Al Jazeera’s plan to win over millennials

Al Jazeera may be struggling to capture American TV watchers, but it’s still holding out hope that it can get those never-offline millennial eyeballs.

The broadcaster on Monday introduced AJ+, a mobile app built from the ground up to capture younger news consumers. Its content, most of which is video, is both short and shareable, which Al Jazeera hopes will make readers more inclined to both watch and pass it along. The AJ+ app’s polls, quizzes and commenting functionality also add an engagement layer, making it easier for users to talk back.

“There is a segment of young people who don’t have TV that we need to target specifically,” said Al Jazeera Media Network’s strategy and development director Yaser Bishr, summarizing the app’s strategy. “They are first-class citizens. They deserve a channel for themselves.”

Al Jazeera’s presence among millennials is actually already pretty significant: Over 40 percent of the site’s U.S. audience is between 18 and 34, making millennials its most well-represented demographic.

Bishr said that most broadcasters approach digital as an extension of television: Companies like CNN and NBC simply take their existing cable broadcasts, cut them up and repackage them for the Web. Al Jazeeera is taking the opposite strategy by creating content that created exclusively for these new digital-only news consumers. These videos are rarely more than a minute long and feature quick cuts, text overlays and a notable lack of talking heads or voice-overs. (Al Jazeera launched a YouTube channel for its AJ+ videos back in June.)

This sort of video strategy has become increasingly popular. Publishers like Vice, NowThis and BBC are just a handful of publishers experimenting with ways to make news more palatable to an audience that’s both young and increasingly mobile. This, inevitably, means content that’s short, stackable and, above all, likely to be shared.

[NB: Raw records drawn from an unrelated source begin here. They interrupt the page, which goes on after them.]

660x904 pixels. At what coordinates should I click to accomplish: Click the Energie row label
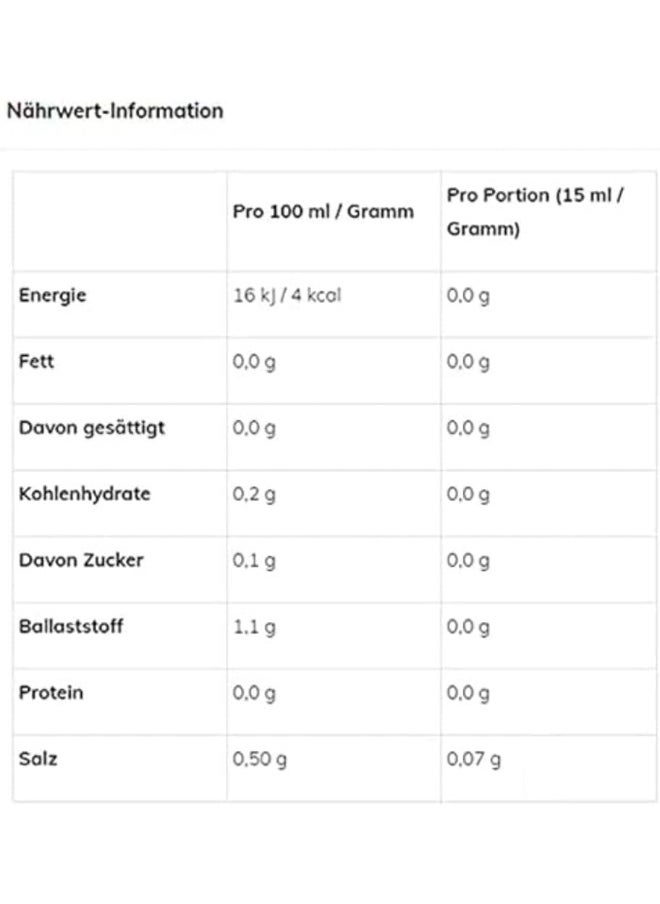(52, 296)
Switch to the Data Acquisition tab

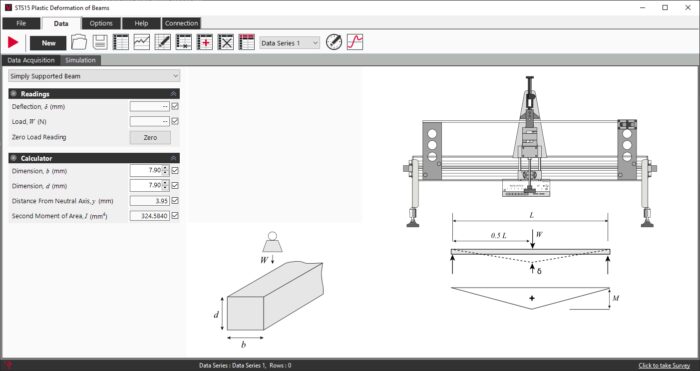point(31,60)
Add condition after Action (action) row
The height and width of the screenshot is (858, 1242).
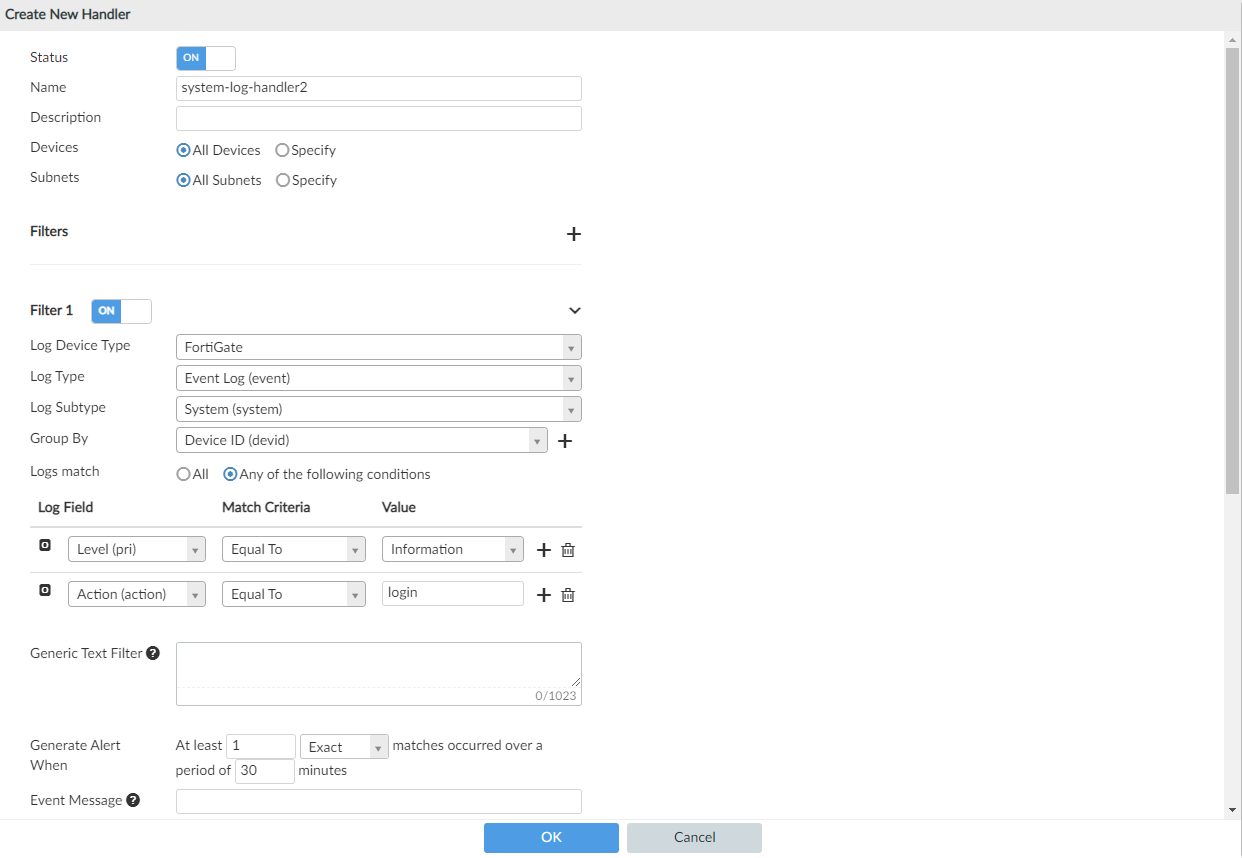point(544,595)
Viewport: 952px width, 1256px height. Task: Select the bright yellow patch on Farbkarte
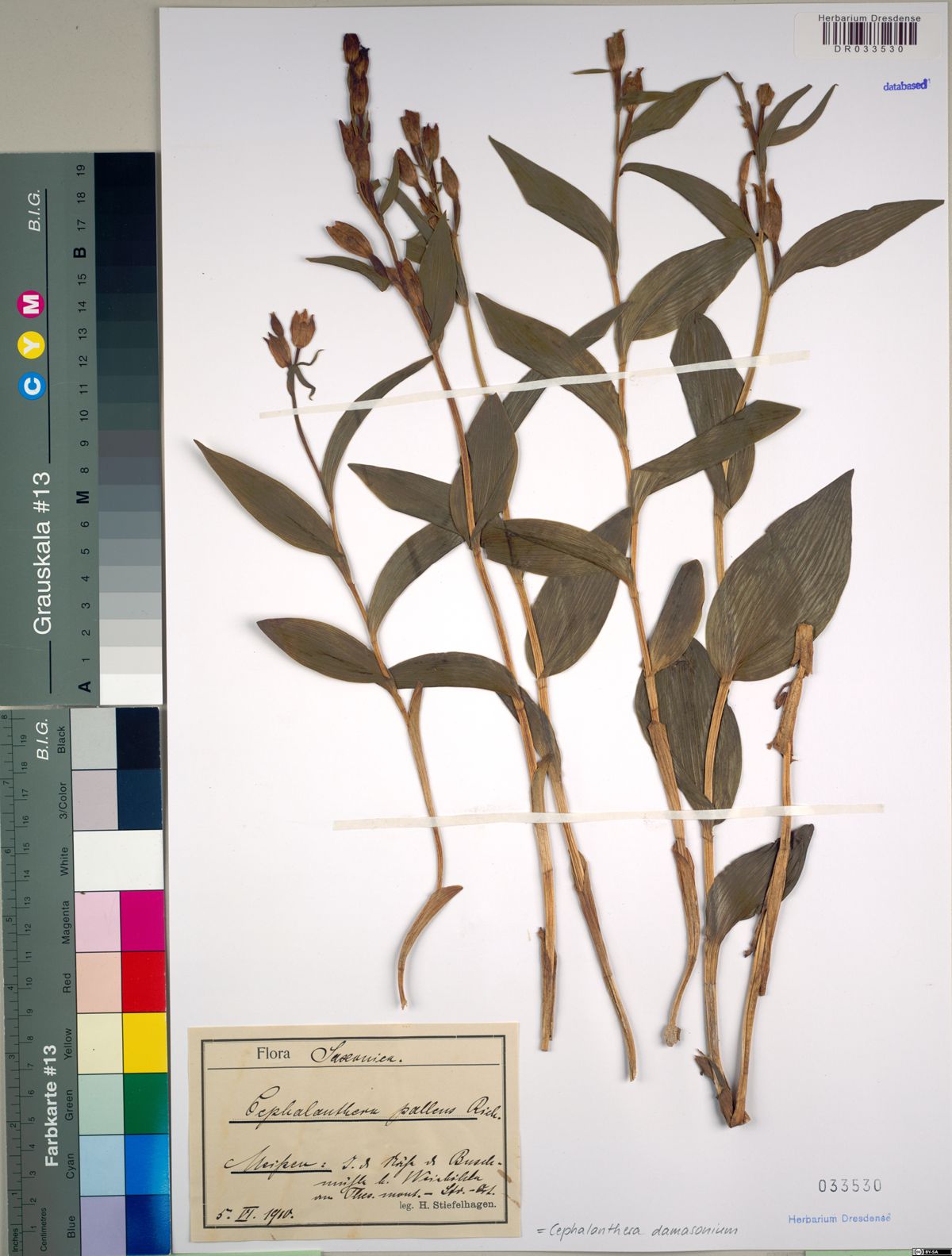[x=144, y=1043]
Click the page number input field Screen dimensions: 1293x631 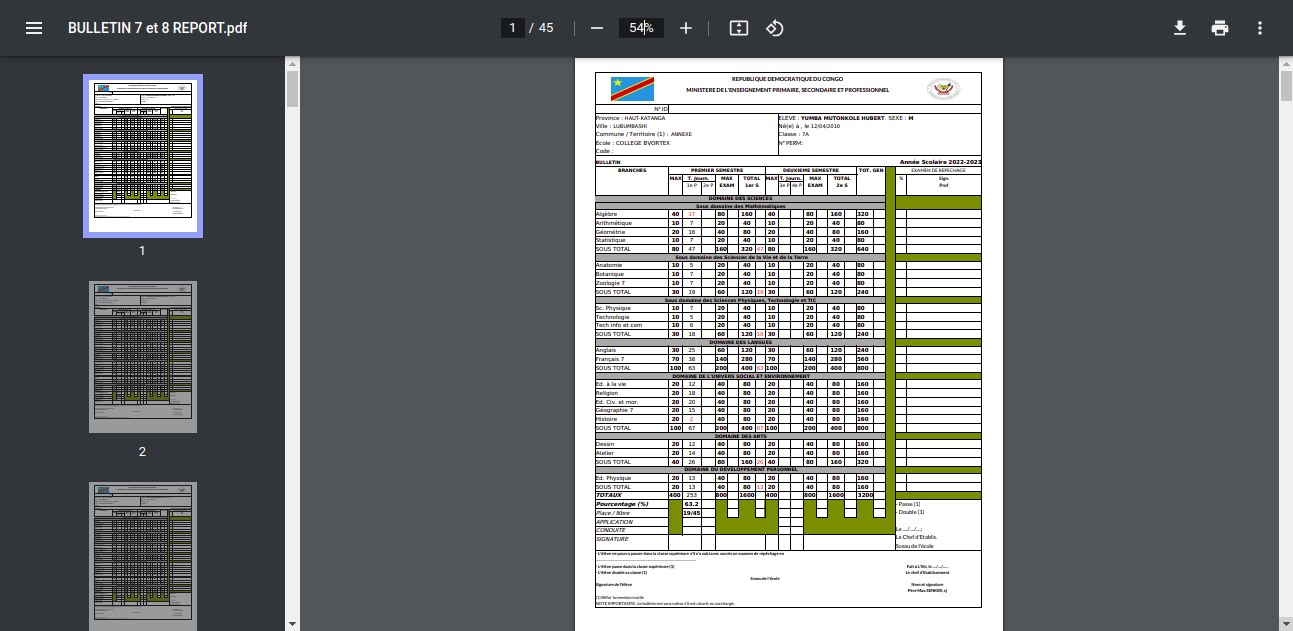pos(512,28)
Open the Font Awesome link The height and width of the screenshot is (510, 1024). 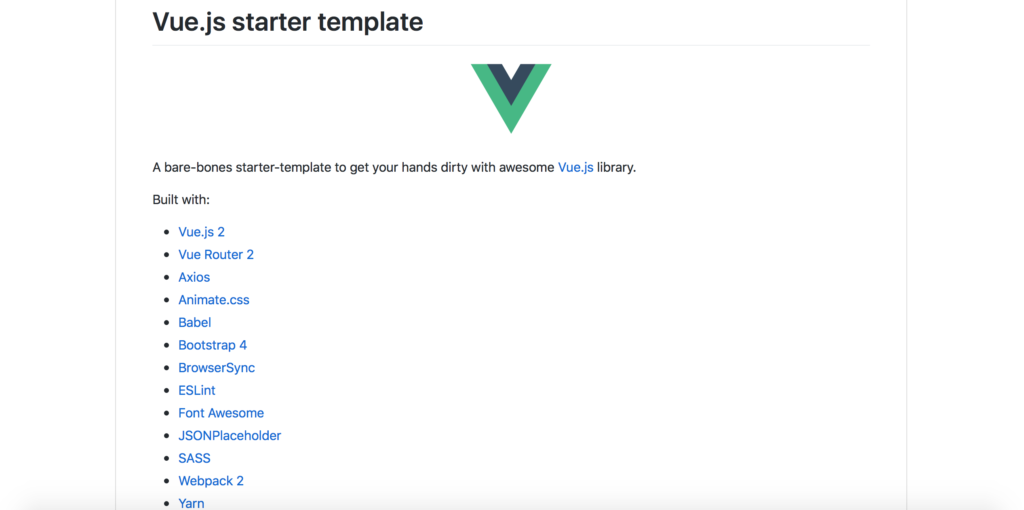coord(221,413)
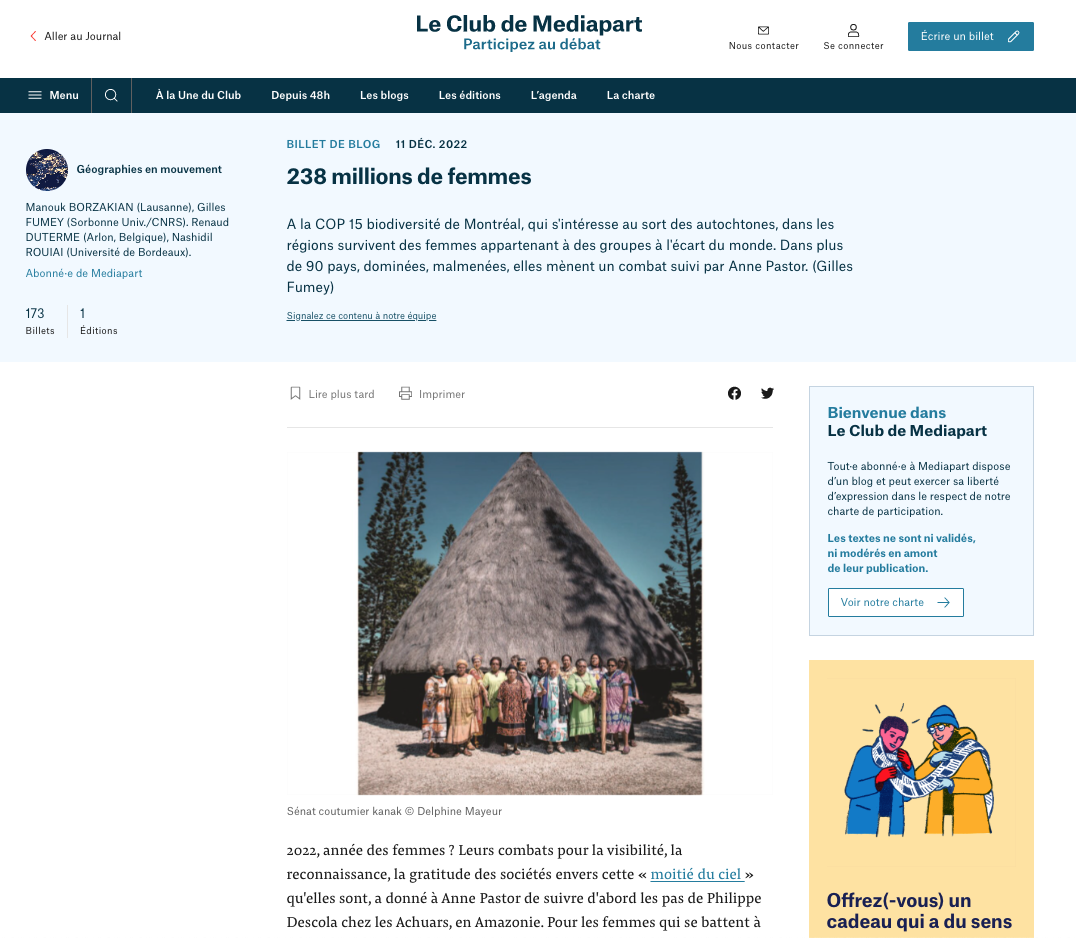The height and width of the screenshot is (938, 1076).
Task: Open Les blogs menu item
Action: coord(384,95)
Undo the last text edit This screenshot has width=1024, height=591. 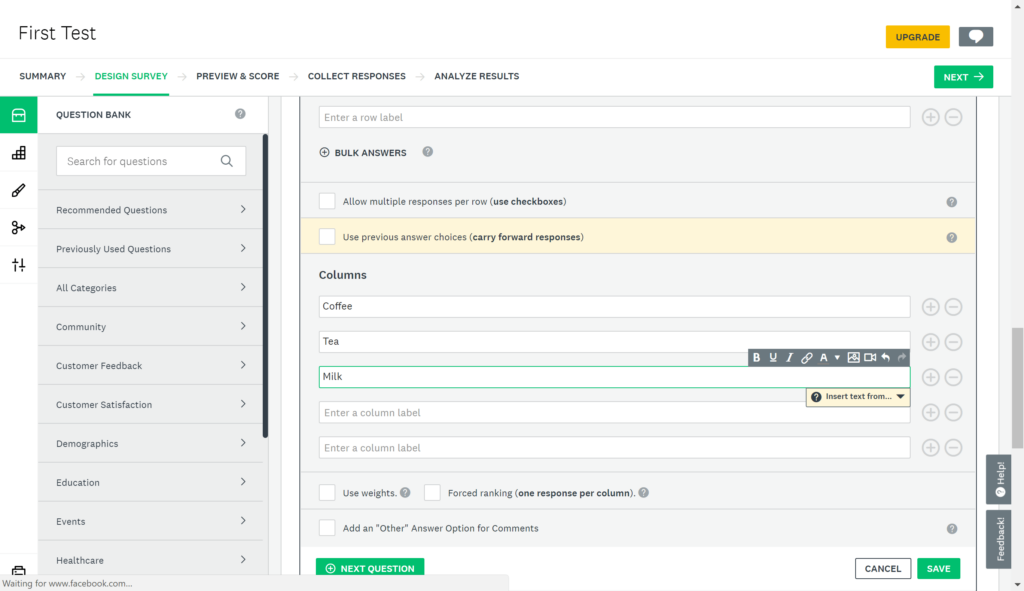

The launch of AJ+ comes at a rough time for Al Jazeera. For one, its 2013 U.S. expansion, Al Jazeera America, has been an expensive, difficult undertaking: Al Jazeera bought the channel for close to $500 million last January. A year after the channel’s launch, it’s only in roughly 60 percent American homes. This means low ratings. AJAM averages around 17,000 primetime viewers, which is far lower than the 543,000 viewers CNN gets during the same time. (Those numbers, however climbed to 1.4 million during the Gaza conflict in July.)

Al Jazeera’s digital ambitions have been equally fraught. The site gets roughly 7 million unique desktop viewers globally, which is lower than its reach two years ago, according to comScore. Similarly slim is its digital reach in the U.S., where it gets just 2.5 million monthly readers.

This complicates the site’s position with advertisers. “[Al Jazzera] was never a key destination property for us,” said Steve Carbone, managing director at MediaCom.  “It hasn’t found its way onto plans because client KPIs have not aligned with their property and models, overall just not a great fit. In the past, we had far stronger options to reach our audiences across the news category.”

But while Al Jazeera’s presence among Web readers and Americans is sill marginal, Bishr said that won’t compromise its core approach to in-depth, fact-based reporting, which he said has become increasingly rare among major news broadcasters.

“Our approach to doing journalism isn’t going to change. But the audience we’re talking to is different from the TV audience. Our standards are fixed, but the way we present them will have to change,” Bishr said.